Telegram founder Pavel Durov is under formal investigation and will not be allowed to leave France, a French prosecutor said in a statement released Wednesday night.
The Russian-born billionaire is being investigated for several suspected offenses related to criminal activity on the platform, including complicity in illegal gang transactions, “laundering of crimes in an organized gang,” and refusal to communicate information to authorities, according to the French prosecutor’s statement.
He must remain in the country under judicial supervision, with a bail set at $5.56 million (5 million euros), and is required to report to the French police station twice a week.
Durov was released from police custody in France earlier in the day and transferred to court for questioning, prosecutors told CNN, days after his dramatic arrest at a Paris airport.
The formal investigation announced Wednesday evening does not imply guilt in the French legal system, but indicates that prosecutors believe there is enough of a case to merit a serious official investigation. He has not yet been formally charged.
Wednesday’s prosecutor’s office statement added that the French National Office for Minors has reported to the prosecutor’s office the “near absence of response” from Telegram to court requests concerning offenses that include trafficking, online hate speech, and pedophilia crimes.
The suspected acts being probed include “complicity in the administration of a platform enabling an illegal transaction in an organized gang,” an offense that can carry a maximum sentence of 10 years in prison.
Durov, 39, was detained at Paris’s Bourget Airport on Saturday on a warrant related to Telegram’s lack of moderation. He was being investigated on charges relating to a host of crimes, including allegations that his platform was complicit in aiding fraudsters, drug traffickers and people spreading child pornography.
Telegram, and its lack of content moderation, has also come under scrutiny for its use by terrorist groups and far-right extremists.
He was placed in custody for up to 96 hours, the maximum amount of time someone can be held under French law before being charged.
Durov’s arrest started a row over freedom of speech, and caused particular concerns in both Ukraine and Russia, where it is extremely popular and has become a key communication tool among military personnel and citizens during Moscow’s war on its neighbor.

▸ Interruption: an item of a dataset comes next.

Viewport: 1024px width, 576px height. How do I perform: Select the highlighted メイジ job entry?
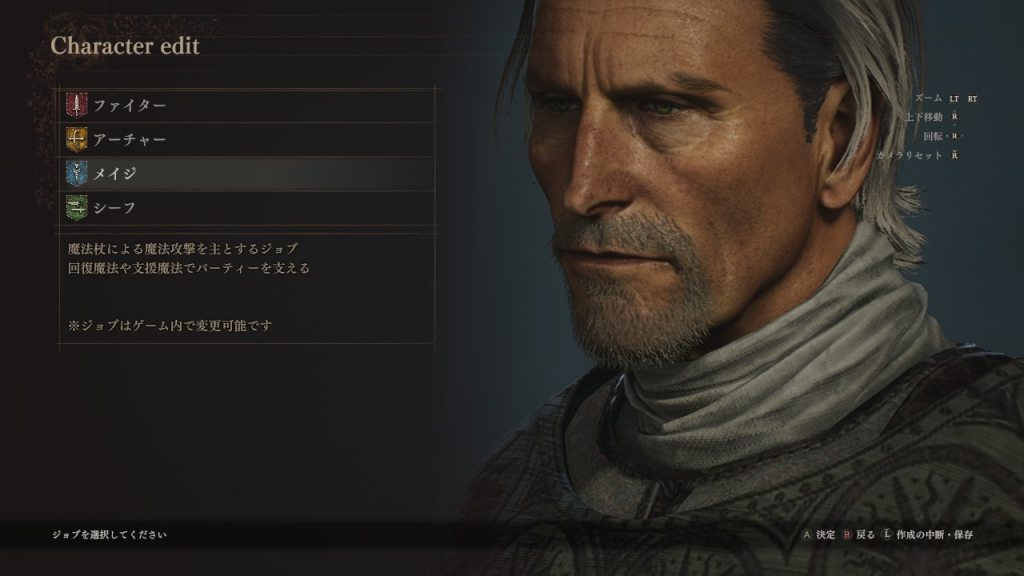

Russia criticized Paris on Wednesday for its detention of Durov. Foreign Ministry spokesperson Maria Zakharova said, “It seems to me that all this has once again demonstrated the true attitude of the French leadership, which has blatantly trampled on international norms in the field of protecting freedom of speech and expression, for only one reason – because if they protect certain standards, they must not only comply with them, they must protect and implement them.”
The Kremlin has sought to calm fears in Russia about the future of the app, with Russian government spokesman Dmitry Peskov attempting to dispel calls for users to delete their sensitive messages on the app.
‘No way political’
French President Emmanuel Macron on Monday said the decision to bring charges against Durov was “in no way political,” a rare intervention by a French leader into a judicial matter.
Telegram was launched in 2013 by Durov and his brother, Nikolai. The app now has more than 950 million users, according to a post from Durov last month, making it one of the most widely used messaging platforms in the world.
Conversations on the app are encrypted, meaning that law enforcement agencies – and Telegram itself – have little oversight on what users post.
Durov was born in the Soviet Union in 1984, and in his 20s became colloquially known as the “Mark Zuckerberg of Russia.” He left the country in 2014 and now lives in Dubai, where Telegram is headquartered, while also holding French citizenship.
He is worth an estimated $9.15 billion, according to Bloomberg, and has maintained a lavish, globe-trotting lifestyle over the past decade.
But while his app has won plaudits from free speech groups and enabled private communication in countries with restrictive regimes, critics say it has become a safe haven for people coordinating illicit activities – including the terrorists who planned the Paris terror attacks in November 2015.
“You cannot make it safe against criminals and open for governments,” Durov told CNN in 2016. “It’s either secure or not secure.”